Can We Talk? A Conversation About Civility and Democracy in America By Dr. Amy Gutmann, President, University of Pennsylvania University of Pennsylvania President, Amy Gutmann, suggests that it is not the presence of incivility, but rather its ubiquity that should disturb us. She argues that our exercise of free speech has become divorced from a sense of civic responsibility and calls for reducing the excess of polarizing rhetoric in the body politic and reviving a mindset conducive to compromise.
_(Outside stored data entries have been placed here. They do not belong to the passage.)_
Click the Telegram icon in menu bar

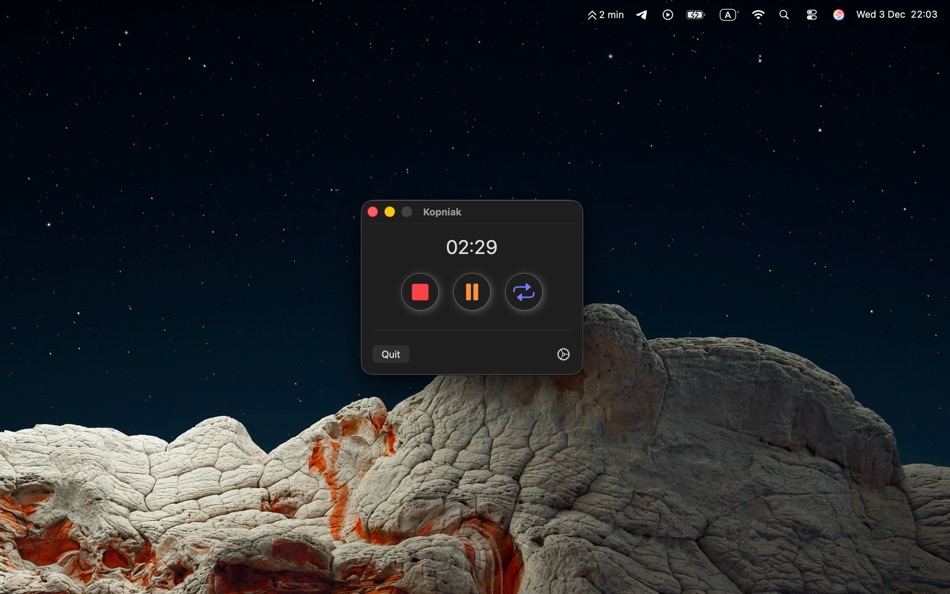tap(641, 14)
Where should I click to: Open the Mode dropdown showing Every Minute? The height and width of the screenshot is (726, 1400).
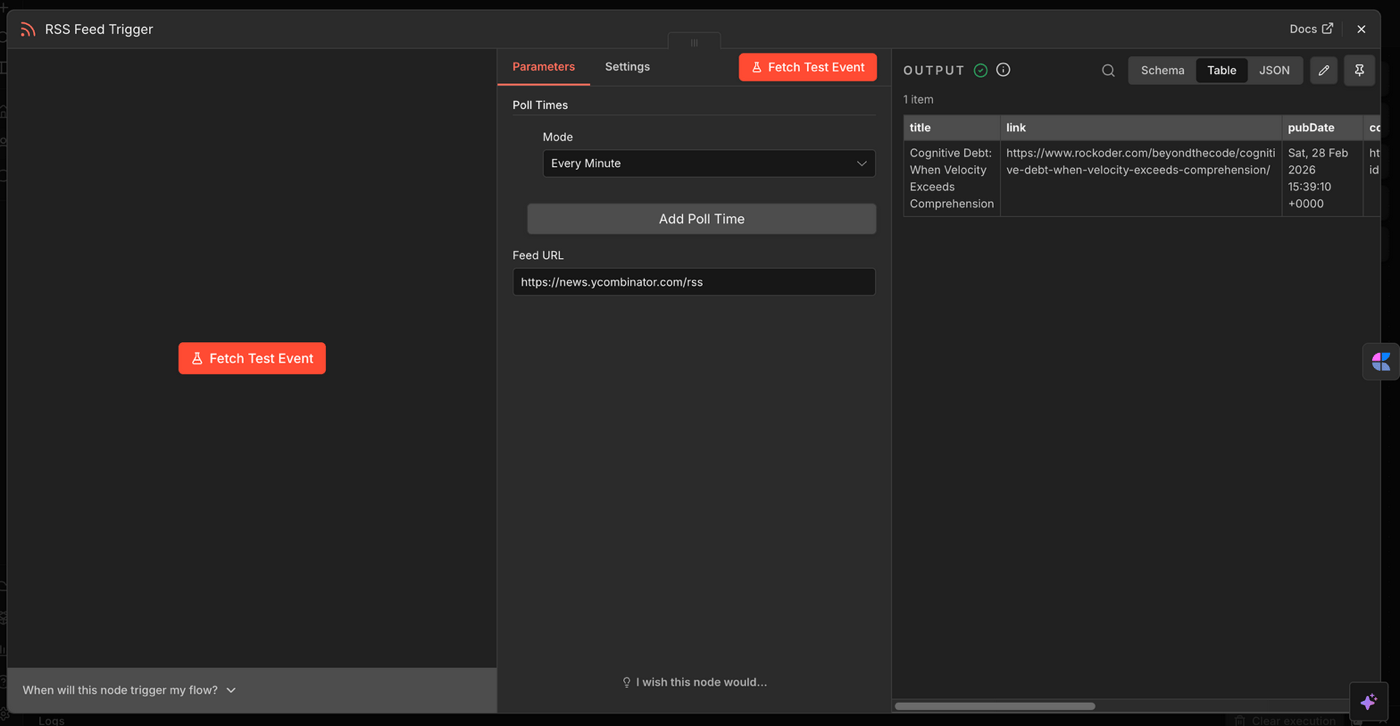tap(708, 163)
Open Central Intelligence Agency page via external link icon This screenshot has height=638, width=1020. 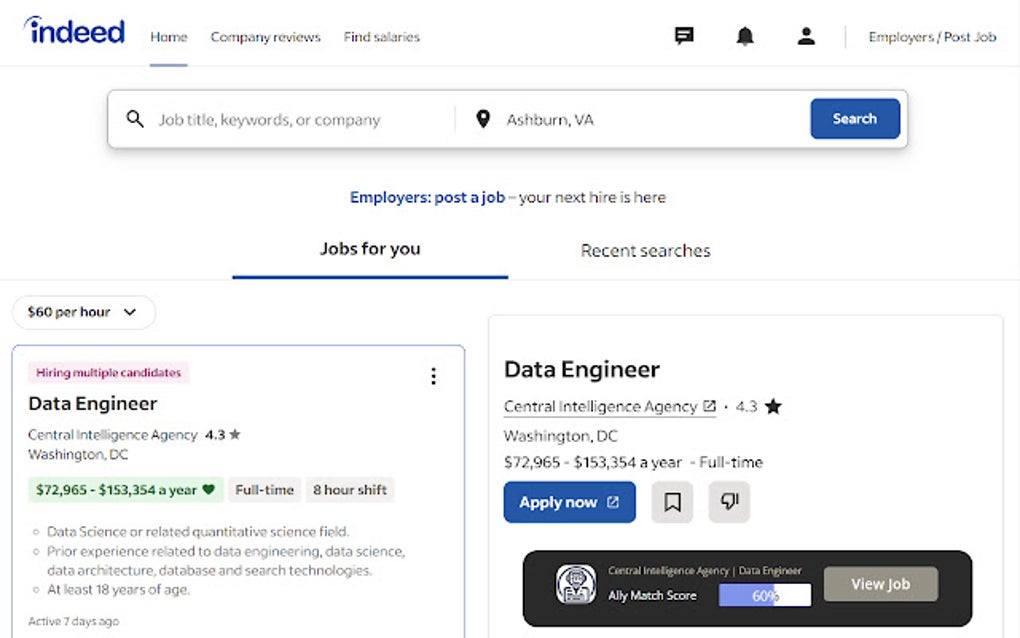coord(708,406)
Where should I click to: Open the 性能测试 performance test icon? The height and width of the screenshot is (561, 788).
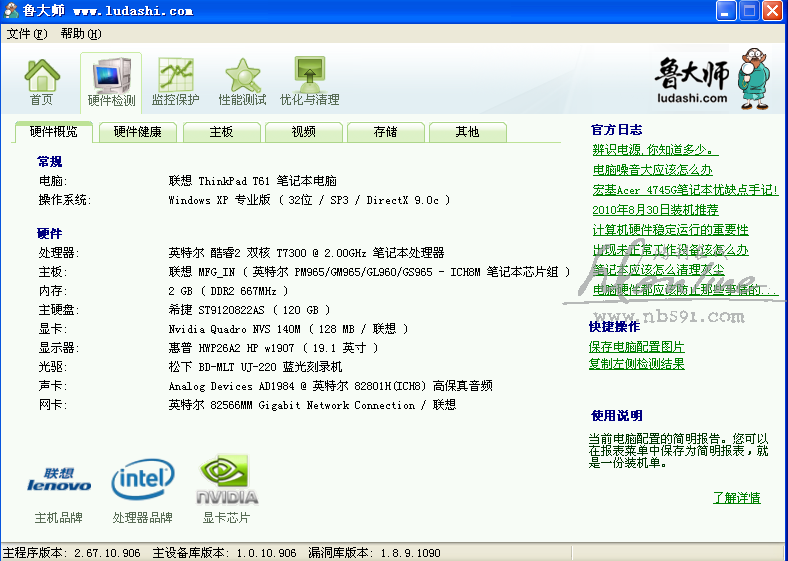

It’s a pleasure to join you all today at the National Constitution Center. I’m reminded that President Ronald Reagan—whose 100th birthday we mark this year—signed the “Constitutional Heritage Act” in 1988 that established this venerable institution, which was constantly championed by Mayor Ed Rendell. One of the great modern rivalries in American politics was between President Reagan and the then Speaker of the House, Tip O’Neill. If Reagan believed that government was the problem—O’Neill, an unreconstructed New Dealer—believed it could be the solution. Yet these two very different politicians—from rival parties and with opposing philosophies of government—were able to bridge the gulf between them, often with cordiality—and always with civility. Reagan summed up their relationship when— after one of their famous St. Patrick Day lunches—he wrote in his diary: “Tip is a real pol…[he can] be a friend while politically trying to beat your head in.”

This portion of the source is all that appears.